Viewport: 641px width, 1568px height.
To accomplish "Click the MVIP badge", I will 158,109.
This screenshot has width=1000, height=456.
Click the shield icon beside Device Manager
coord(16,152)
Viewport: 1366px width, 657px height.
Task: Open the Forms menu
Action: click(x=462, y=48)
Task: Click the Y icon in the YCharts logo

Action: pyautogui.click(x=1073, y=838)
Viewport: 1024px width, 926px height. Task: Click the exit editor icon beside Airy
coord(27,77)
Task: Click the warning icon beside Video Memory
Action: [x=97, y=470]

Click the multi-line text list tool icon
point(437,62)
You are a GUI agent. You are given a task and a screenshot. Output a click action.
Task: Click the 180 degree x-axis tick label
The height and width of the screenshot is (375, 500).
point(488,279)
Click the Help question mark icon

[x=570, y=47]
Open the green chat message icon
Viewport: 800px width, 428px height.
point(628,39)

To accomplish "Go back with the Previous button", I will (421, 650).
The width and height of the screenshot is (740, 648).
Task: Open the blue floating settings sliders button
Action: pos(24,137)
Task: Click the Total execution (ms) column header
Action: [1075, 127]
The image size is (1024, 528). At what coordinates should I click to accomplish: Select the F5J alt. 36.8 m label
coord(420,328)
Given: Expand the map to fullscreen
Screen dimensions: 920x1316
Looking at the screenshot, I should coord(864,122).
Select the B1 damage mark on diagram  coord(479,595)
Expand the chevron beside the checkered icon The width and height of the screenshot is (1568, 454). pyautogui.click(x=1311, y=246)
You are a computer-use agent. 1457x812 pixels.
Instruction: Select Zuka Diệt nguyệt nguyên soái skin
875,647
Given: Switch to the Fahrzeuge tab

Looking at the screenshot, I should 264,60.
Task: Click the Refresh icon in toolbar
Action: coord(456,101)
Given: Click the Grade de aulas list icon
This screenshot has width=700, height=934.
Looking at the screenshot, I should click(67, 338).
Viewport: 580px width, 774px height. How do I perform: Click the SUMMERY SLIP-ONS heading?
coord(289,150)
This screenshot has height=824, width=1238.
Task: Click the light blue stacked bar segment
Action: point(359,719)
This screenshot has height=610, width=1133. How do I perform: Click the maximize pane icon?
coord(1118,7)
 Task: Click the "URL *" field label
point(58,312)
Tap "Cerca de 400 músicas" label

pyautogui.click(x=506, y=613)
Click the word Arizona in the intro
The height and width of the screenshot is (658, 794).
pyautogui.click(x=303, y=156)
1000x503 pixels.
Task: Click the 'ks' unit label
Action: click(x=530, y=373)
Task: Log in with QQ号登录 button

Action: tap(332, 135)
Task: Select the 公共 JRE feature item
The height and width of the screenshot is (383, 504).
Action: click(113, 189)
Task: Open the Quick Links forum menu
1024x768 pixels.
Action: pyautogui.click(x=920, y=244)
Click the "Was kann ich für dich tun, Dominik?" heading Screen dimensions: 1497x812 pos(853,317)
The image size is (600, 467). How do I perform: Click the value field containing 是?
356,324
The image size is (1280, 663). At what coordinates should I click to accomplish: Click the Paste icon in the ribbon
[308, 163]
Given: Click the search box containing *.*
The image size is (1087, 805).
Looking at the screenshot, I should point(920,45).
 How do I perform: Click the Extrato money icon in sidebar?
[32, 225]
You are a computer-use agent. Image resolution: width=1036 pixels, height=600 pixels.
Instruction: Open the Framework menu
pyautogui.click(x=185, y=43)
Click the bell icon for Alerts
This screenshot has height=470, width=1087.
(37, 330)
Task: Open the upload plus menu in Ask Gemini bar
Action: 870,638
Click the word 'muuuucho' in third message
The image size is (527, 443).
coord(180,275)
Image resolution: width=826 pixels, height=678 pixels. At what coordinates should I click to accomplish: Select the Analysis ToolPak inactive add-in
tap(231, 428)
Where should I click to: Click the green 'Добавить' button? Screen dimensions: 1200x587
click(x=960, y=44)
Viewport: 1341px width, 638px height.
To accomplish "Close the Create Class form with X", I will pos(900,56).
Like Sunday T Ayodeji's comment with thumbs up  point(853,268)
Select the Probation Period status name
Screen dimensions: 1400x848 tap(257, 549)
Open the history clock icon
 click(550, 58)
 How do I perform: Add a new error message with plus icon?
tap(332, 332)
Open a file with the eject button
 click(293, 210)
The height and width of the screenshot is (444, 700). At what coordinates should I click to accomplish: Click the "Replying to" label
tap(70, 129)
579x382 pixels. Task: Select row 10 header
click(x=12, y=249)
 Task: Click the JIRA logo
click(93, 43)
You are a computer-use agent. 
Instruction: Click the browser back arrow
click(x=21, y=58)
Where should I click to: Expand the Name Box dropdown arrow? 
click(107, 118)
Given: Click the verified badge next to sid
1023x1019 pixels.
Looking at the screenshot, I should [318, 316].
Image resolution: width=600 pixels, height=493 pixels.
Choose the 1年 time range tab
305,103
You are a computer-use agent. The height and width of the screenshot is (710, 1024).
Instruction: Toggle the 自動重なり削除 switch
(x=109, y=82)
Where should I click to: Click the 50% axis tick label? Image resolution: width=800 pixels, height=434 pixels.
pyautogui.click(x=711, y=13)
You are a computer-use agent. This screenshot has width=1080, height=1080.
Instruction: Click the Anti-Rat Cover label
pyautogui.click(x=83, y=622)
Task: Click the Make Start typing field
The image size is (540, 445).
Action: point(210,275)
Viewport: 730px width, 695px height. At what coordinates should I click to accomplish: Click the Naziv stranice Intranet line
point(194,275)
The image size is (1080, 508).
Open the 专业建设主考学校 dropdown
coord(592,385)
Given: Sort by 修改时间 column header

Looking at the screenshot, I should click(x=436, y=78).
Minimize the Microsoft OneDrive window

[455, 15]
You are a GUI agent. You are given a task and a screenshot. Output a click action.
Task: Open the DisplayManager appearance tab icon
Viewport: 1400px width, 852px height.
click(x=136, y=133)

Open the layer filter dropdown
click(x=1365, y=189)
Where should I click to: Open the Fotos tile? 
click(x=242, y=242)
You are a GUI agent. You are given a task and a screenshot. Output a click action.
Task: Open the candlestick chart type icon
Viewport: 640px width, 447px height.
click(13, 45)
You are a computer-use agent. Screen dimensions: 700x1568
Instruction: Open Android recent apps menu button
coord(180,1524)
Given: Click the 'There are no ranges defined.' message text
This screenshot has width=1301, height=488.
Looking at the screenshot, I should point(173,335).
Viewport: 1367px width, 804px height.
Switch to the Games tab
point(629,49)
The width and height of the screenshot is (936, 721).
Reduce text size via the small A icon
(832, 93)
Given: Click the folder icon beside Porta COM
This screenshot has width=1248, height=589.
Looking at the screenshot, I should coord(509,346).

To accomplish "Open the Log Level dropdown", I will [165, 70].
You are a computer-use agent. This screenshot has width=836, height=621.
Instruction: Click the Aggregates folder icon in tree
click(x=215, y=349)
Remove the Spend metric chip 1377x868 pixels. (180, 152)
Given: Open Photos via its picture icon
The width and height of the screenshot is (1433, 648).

+++

(Task prompt)
A bare number is all that is asked for: the count of lines above that include "computer".

(Reply to the exercise)
7